INSTRUCTIONS FOR THE TASK
Where a line of the material contains the string "agent", copy that line.
+++ MATERIAL FOR THIS TASK +++
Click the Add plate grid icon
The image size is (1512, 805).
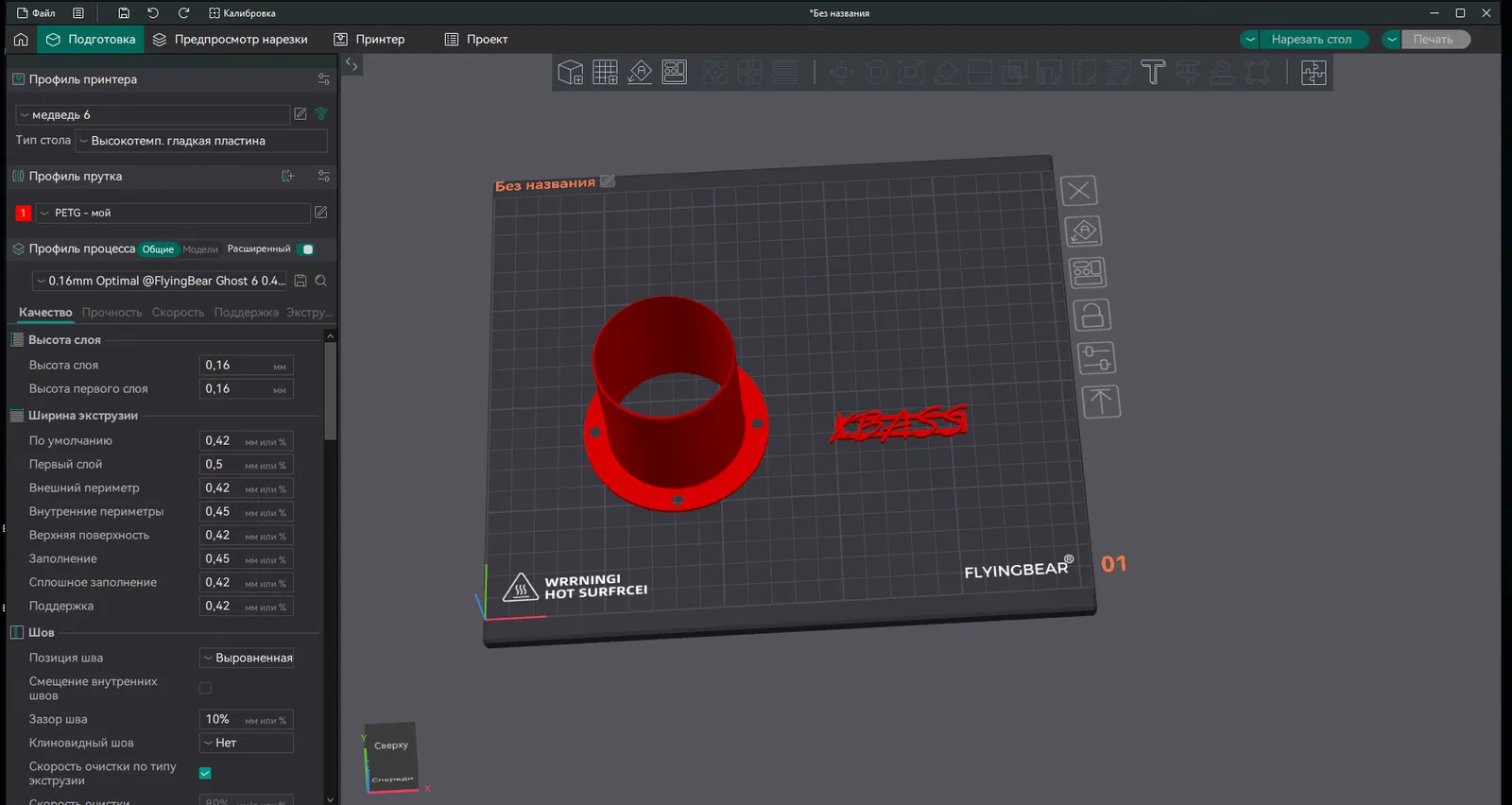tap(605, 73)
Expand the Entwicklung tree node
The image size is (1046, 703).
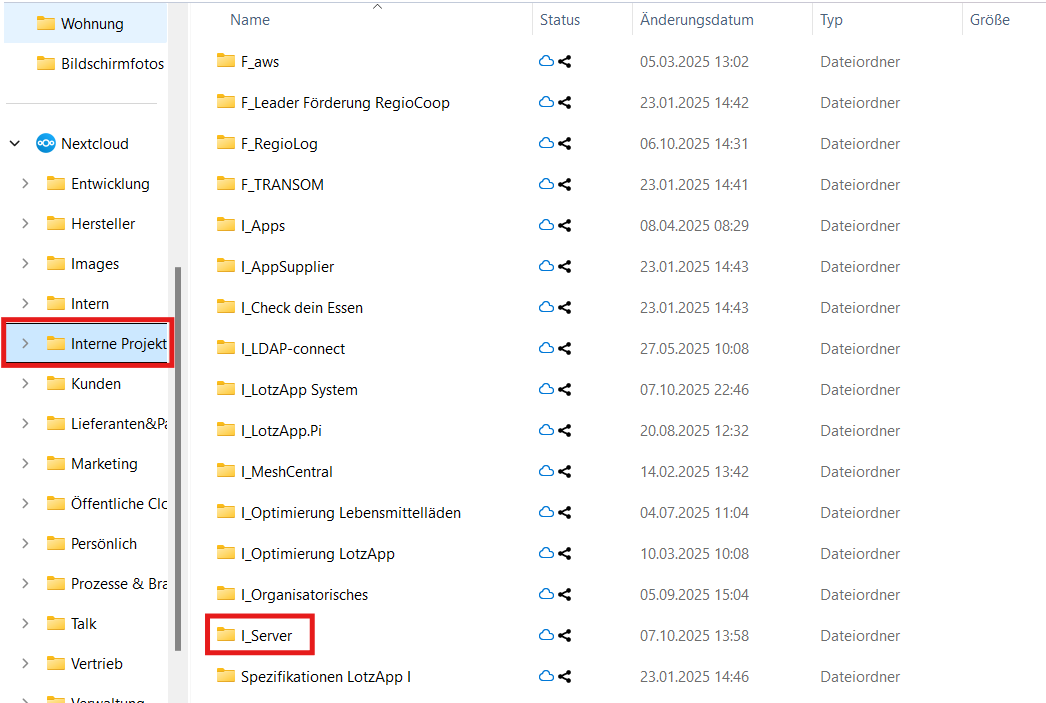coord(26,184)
+++
+++ MATERIAL FOR THIS TASK +++
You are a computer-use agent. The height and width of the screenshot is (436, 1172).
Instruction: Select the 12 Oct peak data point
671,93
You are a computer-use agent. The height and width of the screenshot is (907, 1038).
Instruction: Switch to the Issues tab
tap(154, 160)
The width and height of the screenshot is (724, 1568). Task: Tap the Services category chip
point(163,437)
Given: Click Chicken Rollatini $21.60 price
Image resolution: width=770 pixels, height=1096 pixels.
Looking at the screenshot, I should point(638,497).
+++
REPLY
You are a computer-use agent. The height and width of the screenshot is (436, 1172).
You are a computer-use agent. The height and width of the screenshot is (907, 1038).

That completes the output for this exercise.